As my friend The American Civil War posted today, Douglas supporters had an epic barbecue at Jones’ Wood in New York city (read about Jones’ Wood here.)
An ox, a sheep, a calf, and a hog, were the sacrifices by which the people were sought to be propitiated. The ox, it is said, weighed 2,200 pounds before it was slaughtered, and was from Kentucky. All were presented by New-York butchers, and were killed on Monday. At 6 P.M. on that day the cooking commenced. In a trench sixteen feet long, eight feet wide, and five feet deep, lined with stone, a fire was built, and when the heat became intense the ox spitted on a young hickory tree, forty-eight feet long, was laid across the hole. Every now and then the spit was turned, that the meat might be equably roasted on all sides. The fire occupied only a portion of the bottom of the trench. On the other part tin pans were laid, in which the juice of the meat was caught. Into these the necessary condiments were thrown, and the cooks, with long dippers, poured the gravy thus seasoned upon the beef. With long-handled pitchforks they supported the huge roasting piece when it needed support, and from time to time tested the tenderness of the side turned towards the fire. The veteran PALMO was chief cook, and four assistants divided his labors. Councilman CAMPBELL had the general superintendence of the barbecue. The cooking of the ox occupied twelve hours, and was completed early yesterday morning.
On the other hand, the Times didn’t think this was such a bright idea.
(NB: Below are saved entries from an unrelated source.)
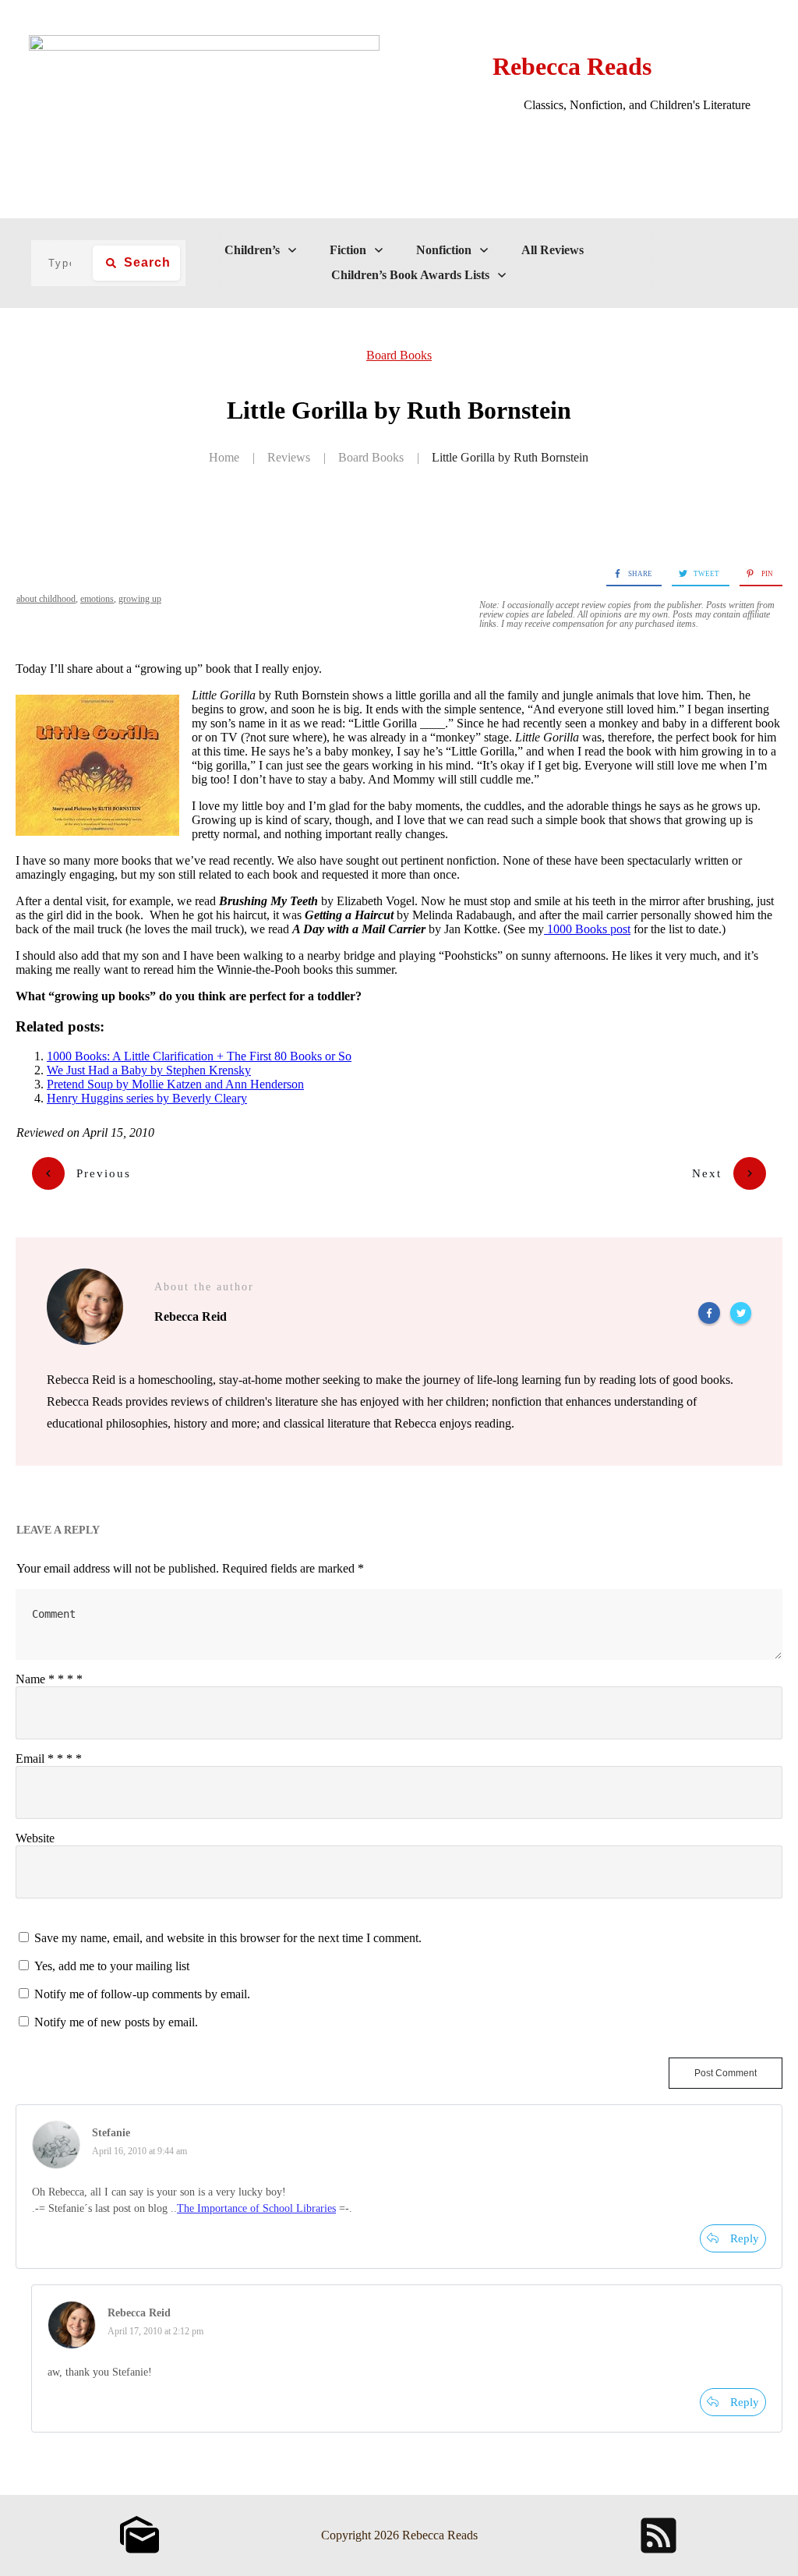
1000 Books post (587, 929)
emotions (97, 598)
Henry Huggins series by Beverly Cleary (147, 1098)
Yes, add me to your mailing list (110, 1966)
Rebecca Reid (139, 2313)
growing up (139, 598)
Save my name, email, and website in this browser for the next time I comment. (228, 1937)
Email (49, 1758)
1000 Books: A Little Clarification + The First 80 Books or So (199, 1056)
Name (49, 1679)
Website (35, 1838)
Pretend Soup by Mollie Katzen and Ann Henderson (175, 1084)
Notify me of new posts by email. (116, 2022)
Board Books (399, 355)
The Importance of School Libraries (256, 2208)
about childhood (46, 598)
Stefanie (111, 2133)
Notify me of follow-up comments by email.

Another illustration of the crazy state of the public mind was furnished on Wednesday by the “barbecue” at Jones’ Wood. The barbecue is an “institution” peculiar to the South, and only adapted to sparsely settled regions, in which a few hundred people are all that the most intense excitement can possibly collect in one spot. When an ox is roasted whole by Southern politicians, in the shades of a primeval forest, it takes all the white men within fifty miles to pick its bones. But nothing short of temporary insanity is sufficient to account for the getting up of an entertainment of this sort by adult lawyers and bankers within the precincts of a City of 900,000 inhabitants. It is about as sensible a proceeding as it would be to send round in Fifth-avenue, or Centre-street, to ask one’s neighbors to take part in “a bee,” and assist one in building a new house, or laying in the Winter’s coal. The cooking of an ox for general consumption, eminently conducive to the interests of Mr. DOUGLAS as it might prove in Alabama and Mississippi, at Jones’ Wood was simply an invitation to all the male blackguards of the Metropolis to take part in a frolic. The spectacle of these personages, all scrambling for half-cooked flesh, would last year have been considered utterly disgusting; but, under the influence of the prevailing epidemic, large numbers of politicians actually look upon it as a display of enthusiasm in behalf of the doctrine of Squatter Sovereignty.